Using tokenized backends for logging and asserting such as pw_log_tokenized coupled with pw_assert_log can drastically reduce the costs. However, even with this approach there remains a callsite cost which can add up due to arguments and including metadata.

Try to avoid string arguments and reduce unnecessary extra arguments where possible. And consider adjusting log levels to compile out debug or even info logs as code stabilizes and matures.

Future Plans#

Pigweed AI summary: Pigweed is considering additional configuration options to allow users to have more control over the diagnostic value and size cost of log arguments for certain log levels and modules.
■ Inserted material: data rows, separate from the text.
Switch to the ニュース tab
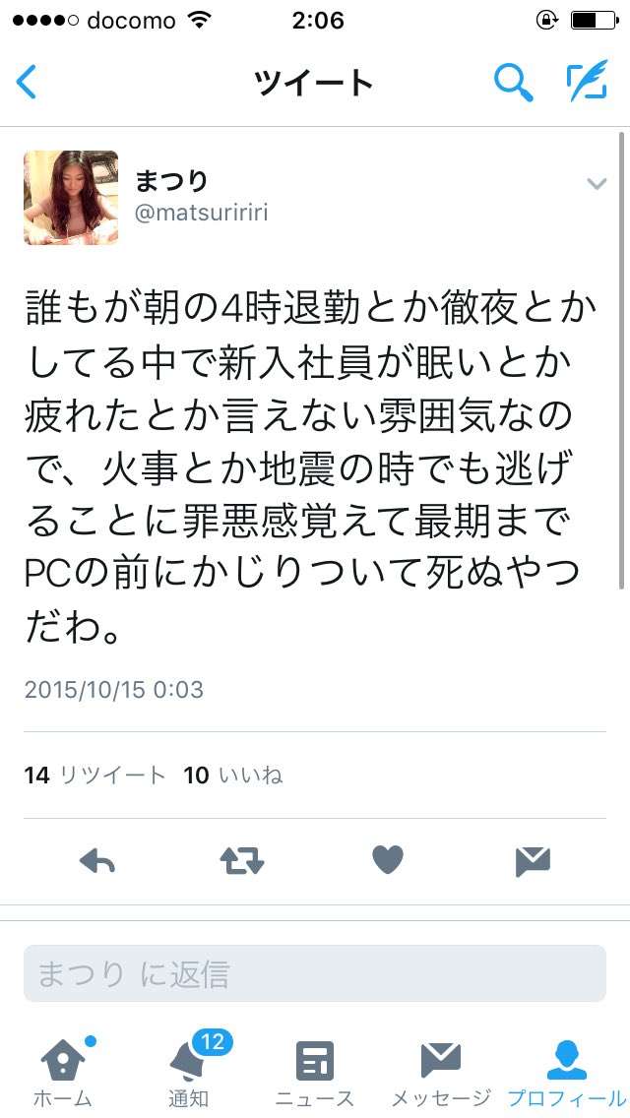Viewport: 630px width, 1118px height. point(315,1074)
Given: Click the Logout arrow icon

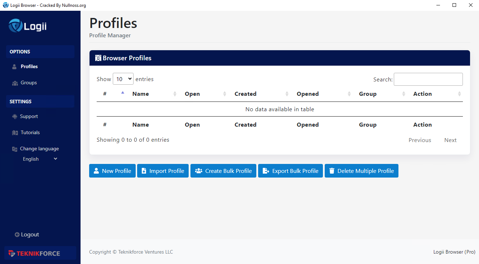Looking at the screenshot, I should [x=17, y=235].
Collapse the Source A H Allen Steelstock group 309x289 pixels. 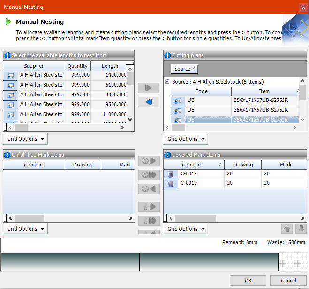[167, 82]
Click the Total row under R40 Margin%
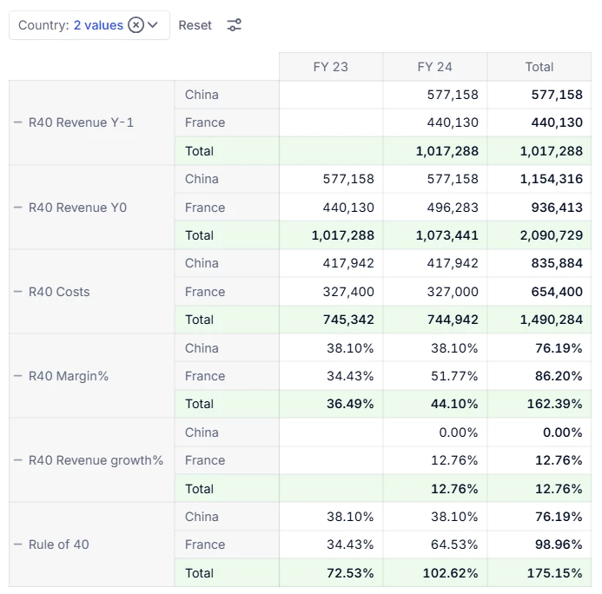This screenshot has width=602, height=594. (x=200, y=404)
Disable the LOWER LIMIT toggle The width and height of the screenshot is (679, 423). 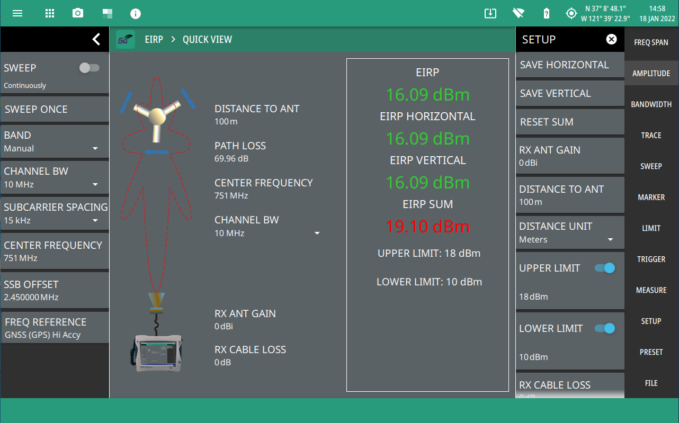[605, 328]
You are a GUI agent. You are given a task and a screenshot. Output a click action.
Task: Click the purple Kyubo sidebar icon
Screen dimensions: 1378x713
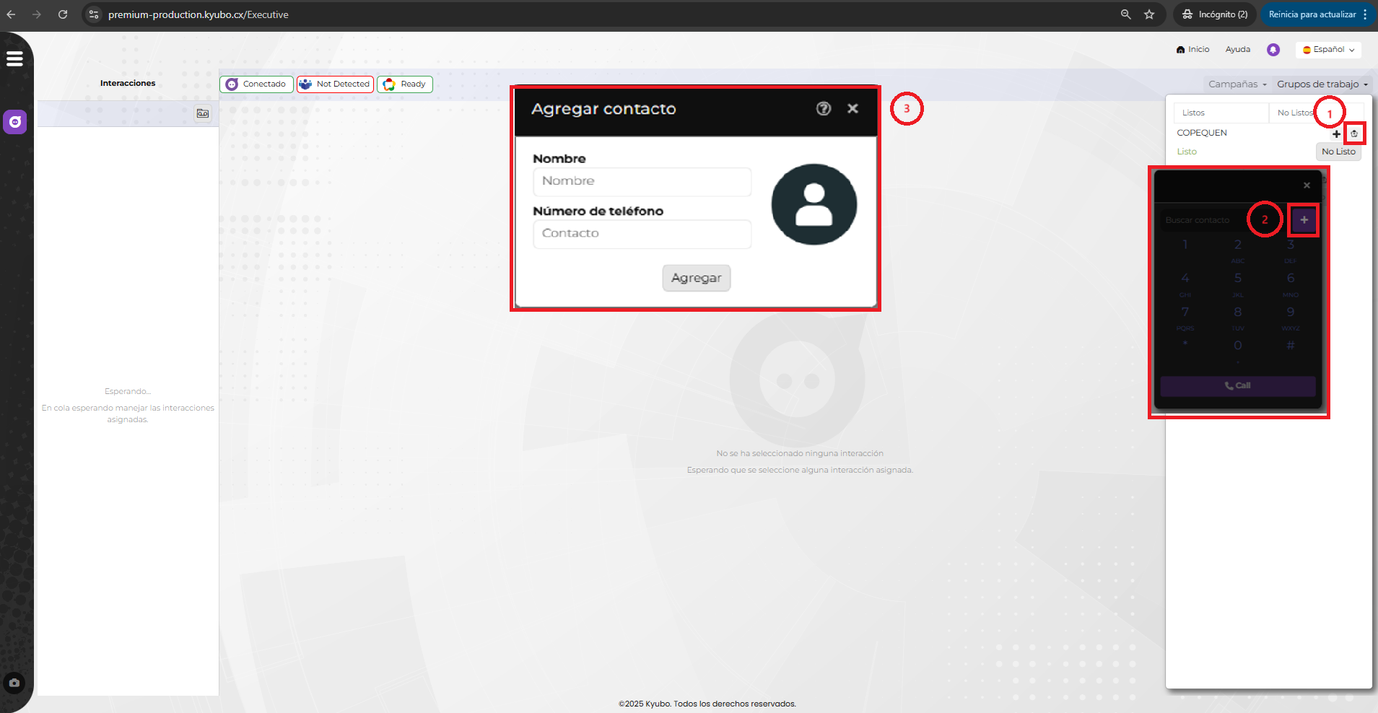[15, 122]
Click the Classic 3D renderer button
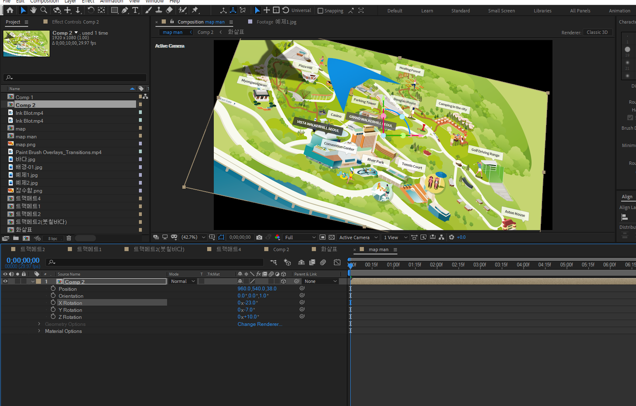The height and width of the screenshot is (406, 636). [x=597, y=32]
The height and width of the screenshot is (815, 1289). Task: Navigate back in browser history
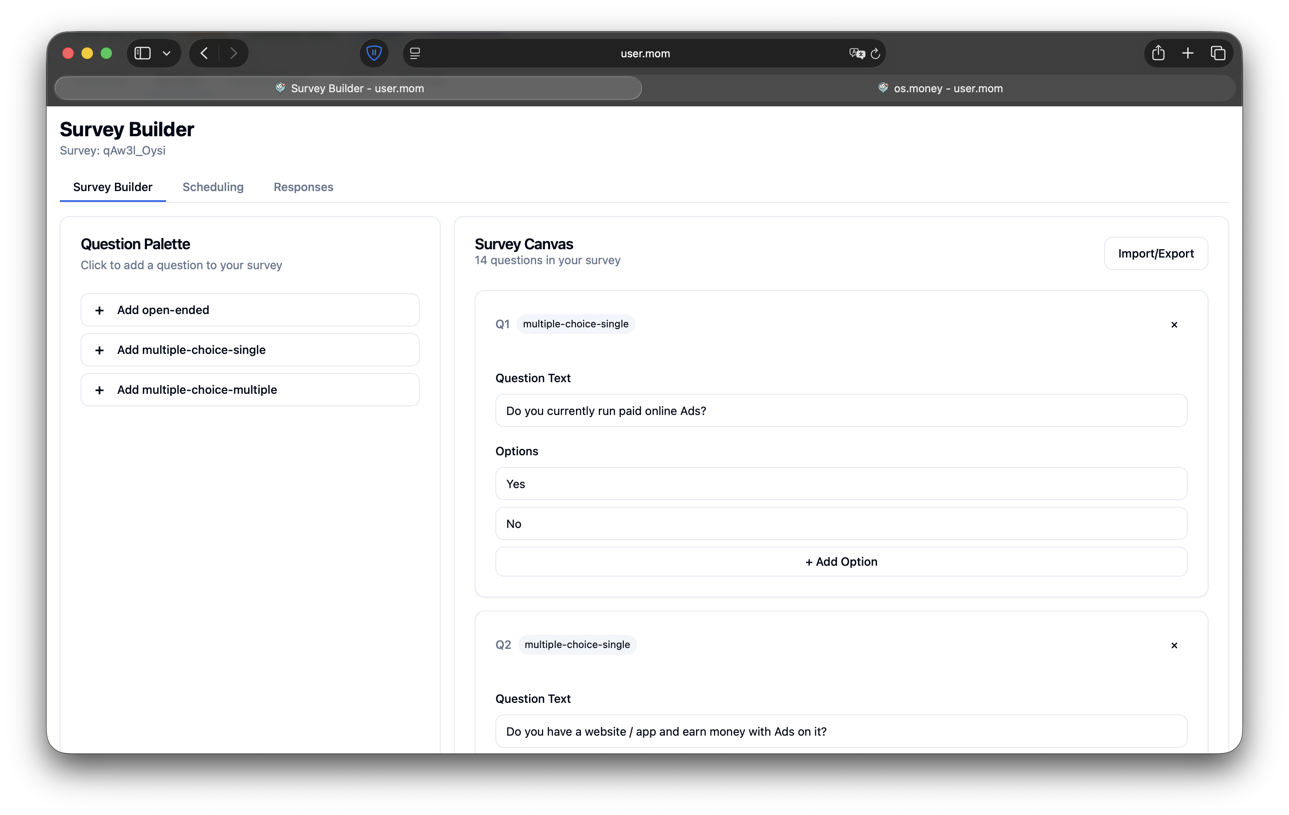[204, 53]
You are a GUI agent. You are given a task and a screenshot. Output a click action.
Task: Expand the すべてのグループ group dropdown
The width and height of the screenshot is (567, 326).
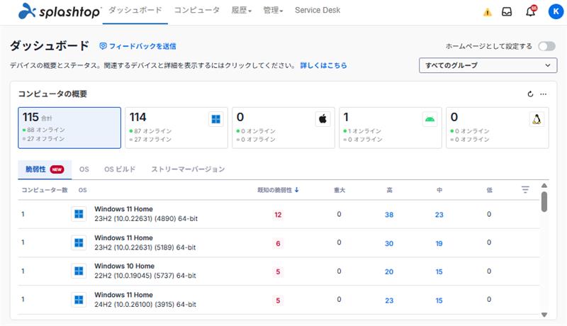(x=488, y=65)
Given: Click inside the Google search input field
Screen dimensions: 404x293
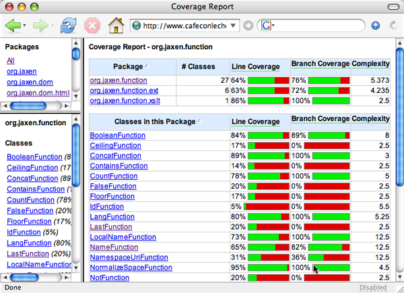Looking at the screenshot, I should pyautogui.click(x=316, y=26).
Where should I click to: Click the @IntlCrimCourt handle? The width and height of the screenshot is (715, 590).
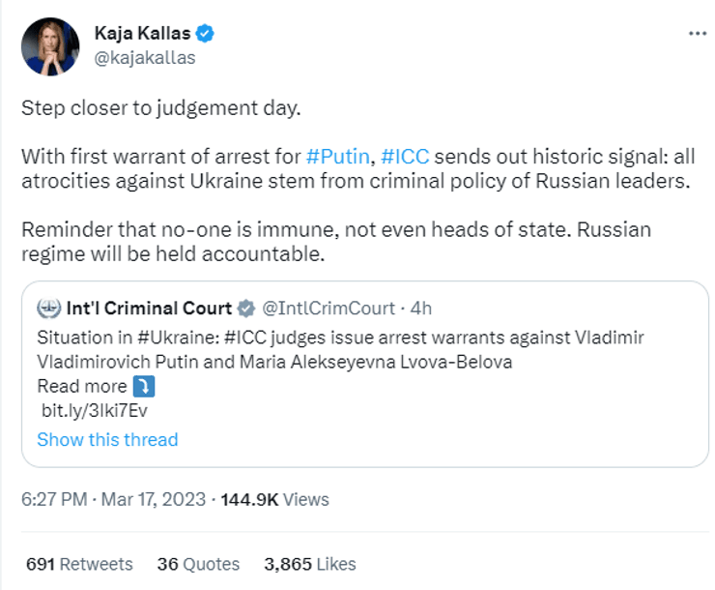pyautogui.click(x=330, y=309)
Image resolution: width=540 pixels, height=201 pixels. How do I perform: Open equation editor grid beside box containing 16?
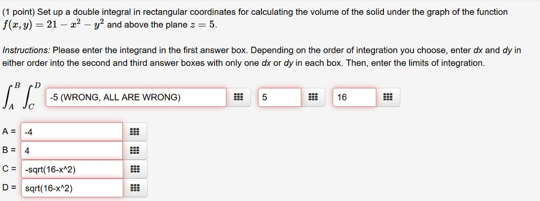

Going forward Pigweed is evaluating extra configuration options to do things such as dropping log arguments for certain log levels and modules to give users finer grained control in trading off diagnostic value and the size cost.

Threading and Synchronization Cost#

Pigweed AI summary: The article discusses various ways to optimize threading and synchronization cost in software development. It suggests using lighterweight signaling primitives like pw::sync::ThreadNotification instead of semaphores, which can be implemented using more efficient RTOS specific signaling primitives. The article also recommends watermarking stacks to reduce wasted memory and using asynchronous design patterns like Active Objects to permit the sharing of stack allocations. Additionally, it mentions the importance of sizing various buffers in the application and adjusting their servicing interval and priority while keeping the ingress burst

Lighterweight Signaling Primatives#

Pigweed AI summary: The article suggests using pw::sync::ThreadNotification instead of semaphores as it can be implemented using more efficient RTOS specific signaling primitives, such as direct task notifications on FreeRTOS, which are more than 10x smaller than semaphores and faster.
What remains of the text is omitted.